I have had a long friendship with the blues. They are the sparks of magic that ignite my artistic flame. The blues is an intoxicating, seamless backdrop of familiar notes, and rhythms that make me feel I am home and springboards my imagination to unravel on canvas.”
I started developing the “Blues Bunny character in July” when my mom ended up in the hospital. I originally started these drawings as a way to deal with the daily grind of sitting in the hospital with my 97 year old mom who had suffered heart failure and developed pneumonia. I brought pencils, conté and a sketchpad and drew a different figure daily. Was the only way I could deal with the long hours of worry in the hospital.
I was trying to find some humour in this dire situation. I thought of the wonderful collection of Beatrix Potter books I have shared with my daughter and as a joke imagined a Blues Bunny version.

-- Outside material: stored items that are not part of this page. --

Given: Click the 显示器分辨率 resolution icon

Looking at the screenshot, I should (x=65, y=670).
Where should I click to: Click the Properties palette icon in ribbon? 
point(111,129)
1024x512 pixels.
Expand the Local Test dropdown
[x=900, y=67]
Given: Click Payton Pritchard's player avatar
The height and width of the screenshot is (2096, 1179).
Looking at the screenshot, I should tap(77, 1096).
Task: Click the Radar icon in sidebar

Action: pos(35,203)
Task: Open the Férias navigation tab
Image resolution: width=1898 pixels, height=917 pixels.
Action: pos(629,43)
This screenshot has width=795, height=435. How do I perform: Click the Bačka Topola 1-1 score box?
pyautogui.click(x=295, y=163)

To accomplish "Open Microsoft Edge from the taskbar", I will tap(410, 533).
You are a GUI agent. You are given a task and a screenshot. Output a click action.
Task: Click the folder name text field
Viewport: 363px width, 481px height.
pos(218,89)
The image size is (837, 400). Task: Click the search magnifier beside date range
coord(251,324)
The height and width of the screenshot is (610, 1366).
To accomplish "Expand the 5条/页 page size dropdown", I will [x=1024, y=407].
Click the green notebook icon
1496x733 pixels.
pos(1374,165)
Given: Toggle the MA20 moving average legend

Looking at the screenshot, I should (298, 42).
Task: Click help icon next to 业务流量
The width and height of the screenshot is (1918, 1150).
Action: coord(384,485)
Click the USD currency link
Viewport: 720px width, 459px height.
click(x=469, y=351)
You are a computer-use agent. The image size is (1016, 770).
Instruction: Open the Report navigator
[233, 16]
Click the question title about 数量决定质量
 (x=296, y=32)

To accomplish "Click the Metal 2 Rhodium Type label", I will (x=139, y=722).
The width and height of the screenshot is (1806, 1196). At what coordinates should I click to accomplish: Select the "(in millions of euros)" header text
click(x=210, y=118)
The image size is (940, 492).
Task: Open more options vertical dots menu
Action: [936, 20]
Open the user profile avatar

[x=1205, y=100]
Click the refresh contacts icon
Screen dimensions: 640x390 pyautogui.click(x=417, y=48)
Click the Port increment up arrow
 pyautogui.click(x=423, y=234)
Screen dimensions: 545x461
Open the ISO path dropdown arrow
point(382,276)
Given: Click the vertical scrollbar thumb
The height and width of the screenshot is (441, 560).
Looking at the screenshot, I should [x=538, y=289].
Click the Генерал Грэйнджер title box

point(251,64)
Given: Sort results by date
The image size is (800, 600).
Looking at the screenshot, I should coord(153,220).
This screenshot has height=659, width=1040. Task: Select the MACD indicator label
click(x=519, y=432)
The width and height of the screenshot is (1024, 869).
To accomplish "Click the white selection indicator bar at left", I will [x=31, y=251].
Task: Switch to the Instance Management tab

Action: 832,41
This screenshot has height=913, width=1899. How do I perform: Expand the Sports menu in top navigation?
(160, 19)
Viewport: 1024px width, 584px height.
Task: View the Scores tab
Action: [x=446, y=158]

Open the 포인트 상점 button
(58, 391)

My mother was in the hospital for nearly a month, so I amassed quite a few. I would show her the musical bunnies and make her laugh as well as amuse and shock the birage of attending medical staff that frequent her room daily.
I loved the process of drawing these figures so I continued to develop them. I was liberated, sketching for the shear pleasure of the process. I was paying homage to music, blues, musicians, groupies and the interaction that develops between them. I wanted to create a sexy bunny with attitude.
Usually it’s all about the musician, the music and the desire to be the musician and idolizing that person or group. The spectator/audience wants to morph with the performer and be one with the band. Grab a part of that glamour and glory. But the more I thought about it, I realize it was about inspiration and creativity and the Muse. So Blues Bunny is I as the muse to others and visa versa. It’s that woman inspiring that musician or artist and creating that tension to perform more. And, it’s my muse from that music and performer mirroring back to me, inspiring my art and attitude. I continued to expand this theme to various forms of my art: paintings, drawing and printmaking.
Which brings me back to the comic. When we left the last issue, we had decided to put more traditional art into our comic spreads. Give it a more hands on feel as opposed to manipulation of our photography and imagery through Photoshop.
We brought in our alter egos, Blues Bunny for me and Samurai for Bill. In William’s woodcuts, he is depicted as the Samurai fighter and this seemed to contrast well with Blues Bunny.